THE TASK:
Copy out the lines of the records verbatim, beginning at the line containing "Where should I" and stopping after the line containing "Action: tap(158, 115)".

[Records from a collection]
★ ★ ★

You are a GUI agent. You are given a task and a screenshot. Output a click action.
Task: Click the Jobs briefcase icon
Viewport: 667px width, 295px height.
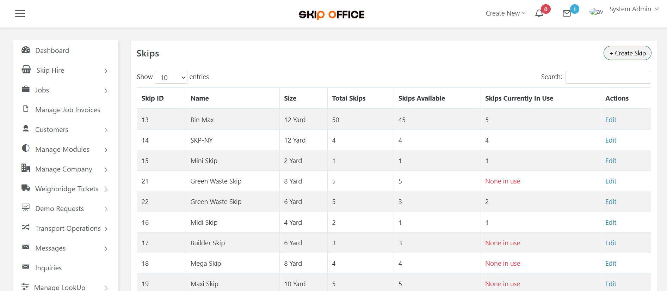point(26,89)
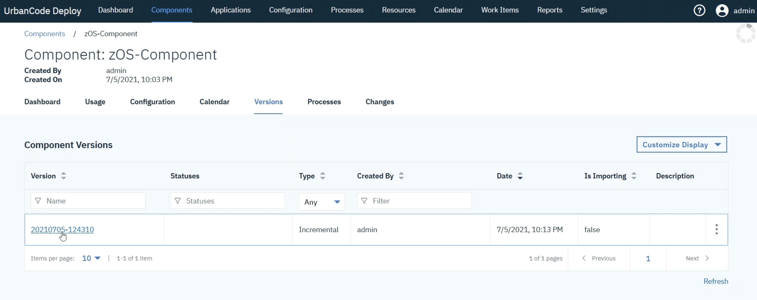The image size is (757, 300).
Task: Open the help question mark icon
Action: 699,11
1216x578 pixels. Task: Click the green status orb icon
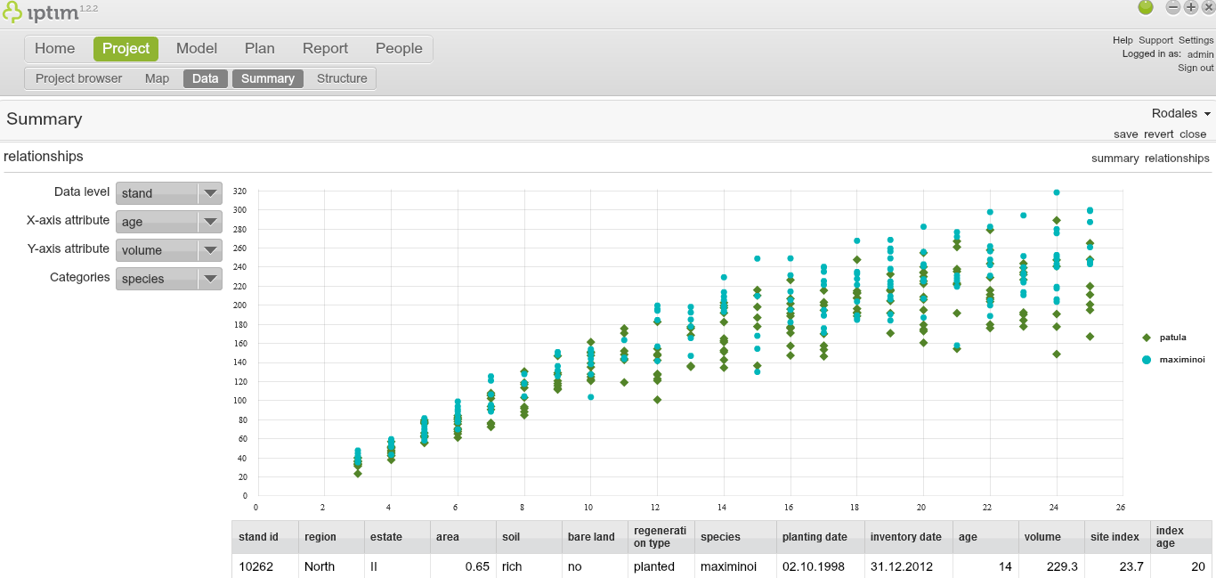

★ ★ ★

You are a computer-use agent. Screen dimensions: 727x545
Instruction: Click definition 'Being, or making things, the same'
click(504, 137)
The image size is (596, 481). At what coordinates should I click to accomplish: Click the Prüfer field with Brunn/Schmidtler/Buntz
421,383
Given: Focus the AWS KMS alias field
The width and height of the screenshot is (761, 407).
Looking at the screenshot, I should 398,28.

★ ★ ★

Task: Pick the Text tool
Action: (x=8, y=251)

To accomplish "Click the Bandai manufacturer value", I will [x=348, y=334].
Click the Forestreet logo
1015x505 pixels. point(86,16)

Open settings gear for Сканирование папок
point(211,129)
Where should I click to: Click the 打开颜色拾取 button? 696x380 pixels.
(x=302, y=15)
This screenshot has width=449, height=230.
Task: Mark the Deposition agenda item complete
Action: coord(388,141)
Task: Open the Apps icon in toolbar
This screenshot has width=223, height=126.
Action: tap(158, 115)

★ ★ ★

RESULT FOR THIS TASK:
Where should I click to: Click the 打开颜色拾取 button? 696x380 pixels.
(x=302, y=15)
This screenshot has width=449, height=230.
Task: Mark the Deposition agenda item complete
Action: coord(388,141)
Task: Open the Apps icon in toolbar
This screenshot has width=223, height=126.
Action: tap(158, 115)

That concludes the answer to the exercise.